Dennic souleva Nora et l’emporta en rassemblant toutes ses forces. Il avançait sur des pierres limoneuses et glissantes. Il chancelait à chaque pas. Une balle pénétra dans la vase, avec un « ploc » mou, à moins d’un mètre. Dennic voyait devant lui la masse sombre et allongée du piège à guano ou de l’appareil camouflé. Si Nora avait dit la vérité… Maintenant, il était presque sûr qu’elle n’avait pas menti sur ce point.

De la taille d’une maison basse, au toit arrondi… Quel était cet énorme véhicule ?

Il buta contre un obstacle lisse qu’il n’avait pas vu. Il reçut une secousse électrique et ne put s’empêcher de crier. Il lâcha Nora qui retrouva son équilibre et se tint debout près de lui. Elle leva un objet rond à la hauteur de son visage. Il reconnut le détecteur qui ressemblait à un demi-citron.

Dennic se frotta le front. Elle lui demanda s’il avait mal. Il secoua la tête. Non, non… ou plutôt si. Mais peu importait !

— C’est le champ protecteur de l’appareil qui s’est déclenché à notre approche. Nous allons passer !

Elle poussa son compagnon en avant. Elle ne semblait plus souffrir de son pied. Lui était encore à moitié assommé.

Son pied ? L’accident n’était donc qu’une feinte ?

— Ça y est, dit-elle, nous sommes passés. Et les autres ne passeront pas !

Une lumière diffuse s’alluma et les enveloppa. Dennic ne comprenait rien à ce qu’il voyait. Il continua d’avancer parce qu’il n’avait pas le choix. La lumière devint plus vive et plus blanche. Ébloui, il se laissa guider par Nora. Le silence fut de nouveau total. Il monta quatre marches métalliques à la suite de la jeune femme.

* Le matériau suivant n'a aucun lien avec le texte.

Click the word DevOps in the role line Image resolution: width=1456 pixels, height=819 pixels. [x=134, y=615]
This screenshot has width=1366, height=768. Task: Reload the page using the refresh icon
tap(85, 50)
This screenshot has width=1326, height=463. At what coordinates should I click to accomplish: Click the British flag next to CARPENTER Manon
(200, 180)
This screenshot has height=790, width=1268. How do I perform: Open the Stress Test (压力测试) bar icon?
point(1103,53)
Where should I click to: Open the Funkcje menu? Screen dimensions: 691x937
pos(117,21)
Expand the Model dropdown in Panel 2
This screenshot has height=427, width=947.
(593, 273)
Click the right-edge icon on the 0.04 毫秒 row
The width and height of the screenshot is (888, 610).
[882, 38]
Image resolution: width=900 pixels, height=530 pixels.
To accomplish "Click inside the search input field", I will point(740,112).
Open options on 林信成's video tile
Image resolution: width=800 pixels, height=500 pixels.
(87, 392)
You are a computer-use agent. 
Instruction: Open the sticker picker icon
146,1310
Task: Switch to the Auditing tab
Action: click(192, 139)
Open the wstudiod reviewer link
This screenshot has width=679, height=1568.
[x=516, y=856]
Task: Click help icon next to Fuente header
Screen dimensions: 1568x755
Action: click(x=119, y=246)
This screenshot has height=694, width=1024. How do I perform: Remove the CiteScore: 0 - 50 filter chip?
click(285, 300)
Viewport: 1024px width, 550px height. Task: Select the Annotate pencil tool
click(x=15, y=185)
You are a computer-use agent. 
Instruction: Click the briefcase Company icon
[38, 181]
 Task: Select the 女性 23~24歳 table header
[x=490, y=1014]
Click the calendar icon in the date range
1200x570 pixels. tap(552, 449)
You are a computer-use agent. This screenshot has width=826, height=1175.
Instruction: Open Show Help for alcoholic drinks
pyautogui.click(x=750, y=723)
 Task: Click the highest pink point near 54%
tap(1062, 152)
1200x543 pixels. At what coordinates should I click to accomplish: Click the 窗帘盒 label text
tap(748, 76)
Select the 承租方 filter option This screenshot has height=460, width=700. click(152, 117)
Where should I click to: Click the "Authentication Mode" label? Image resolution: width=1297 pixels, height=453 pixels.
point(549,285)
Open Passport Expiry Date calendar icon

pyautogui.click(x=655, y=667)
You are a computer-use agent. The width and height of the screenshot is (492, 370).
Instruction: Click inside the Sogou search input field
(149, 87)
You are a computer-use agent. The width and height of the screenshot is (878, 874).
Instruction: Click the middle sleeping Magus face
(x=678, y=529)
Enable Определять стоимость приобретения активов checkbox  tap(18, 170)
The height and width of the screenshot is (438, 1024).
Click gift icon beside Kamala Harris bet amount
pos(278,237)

Dans une clarté adoucie, il put voir qu’il se trouvait au milieu d’une cabine d’environ dix mètres carrés, avec des sièges et un tableau de bord beaucoup plus compliqué que celui du camion.

Nora éclata de rire.

Dennic eut un réflexe de colère et de désespoir. Il avait tout perdu à cause de cette fille qui s’était servie de lui et qui se moquait de son ahurissement.

Il leva la main pour la gifler. Il put retenir ce geste à temps ; mais il regretta aussitôt de l’avoir esquissé.

Il pensa : « Imbécile ! Va te coucher dans un coin et pleure sur ta bêtise ! » La responsabilité des événements lui incombait pour une large part. Il était en colère contre lui-même. À quoi bon essayer de se venger sur Nora ? Mais elle crut vraiment qu’il allait la frapper. Une expression d’horreur ou de fureur apparut sur son visage et dans son regard. Et…

Dennic ne comprit pas ce qui arrivait. Il reçut un coup sur la tête et un autre sur le côté de la figure, entre la mâchoire et la pommette, comme assenés par des poings invisibles ou un souffle d’air puissant. Mais Nora n’avait pas fait un mouvement. Et Dennic ignorait l’existence d’un dispositif automatique de sécurité, destiné à protéger le pilote du mystérieux appareil.

Bien que moins violent, le troisième coup, qui l’atteignit au front, lui fit perdre connaissance.